Sensoren für die Dopamin-Forschung

„Dass solche Sensoren für die Dopamin-Forschung interessant sein würden, war uns sofort klar“, berichtet der Forscher. Aber rasch stellte sich heraus, dass nicht nur exakte Kenntnisse der physikalischen Chemie von Kohlenstoff-Nanoröhrchen gefordert sind, sondern auch ein ganz neues Infrarot-Fluoreszenzmikroskop entwickeln werden muss. Des Weiteren brauchte es einen Partner mit neurowissenschaftlichem Know-How, um die Nanosensoren effektiv für Dopamin-Experimente einzusetzen. Diesen Partner fand Kruss in Neurowissenschaftler James Daniel, der gemeinsam mit seiner Mitarbeiterin Sofia Elizarova in mehrjähriger Arbeit die Bedingungen für die Anzucht von Dopamin-Zellkulturen in Anwesenheit von Kohlenstoff-Nanoröhrchen optimierte.

„Die Herausforderung in diesem Experiment war, einerseits die Nervenzellen gesund zu halten, und andererseits zum passenden Zeitpunkt einen dichten Teppich von Dopaminsensoren ‚aufzulegen‘, der über mehrere Tage hinweg empfindlich genug bleibt“, erläutert Elizarova. Das stellte sich als viel schwieriger heraus als das Team erwartet hatte. „Unter den meisten Bedingungen waren entweder unsere Sensoren nicht empfindlich genug, oder die Nervenzellen starben ab, weil sie die Sensoren nicht tolerierten oder nicht optimal mit Nährstoffen versorgt wurden“, so die Biologin.

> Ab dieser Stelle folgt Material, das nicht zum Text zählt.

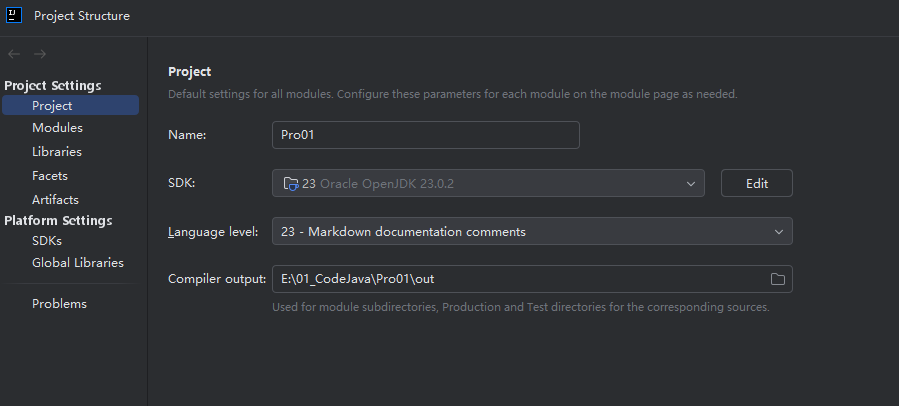
Task: Select the Project settings item
Action: [71, 106]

Die Ergebnisse sind die aufwändigen Experimente wert: Zum ersten Mal konnten die Wissenchaftler*innen im Detail verfolgen, über welche Mechanismen Dopamin-Moleküle entlang der Nervenendigungen freigesetzt werden. Da die Methode sowohl hocheffektiv als auch einfach anzuwenden ist, sehen Elizarova, Daniel und Kruss dafür großes Potenzial. „Wir hoffen, dass unsere neue Methode einen wesentlichen Beitrag zur Erforschung von Krankheiten leisten wird, die durch Dopamin-Fehlfunktionen verursacht werden. Darüber hinaus könnten unsere Nanosensoren beispielsweise für andere Signalmoleküle als Sensoren fungieren oder eingesetzt werden, um Nervenzellen von Patient*innen zu analysieren“, fasst Daniel die Erwartungen des Teams zusammen. (nb/cr)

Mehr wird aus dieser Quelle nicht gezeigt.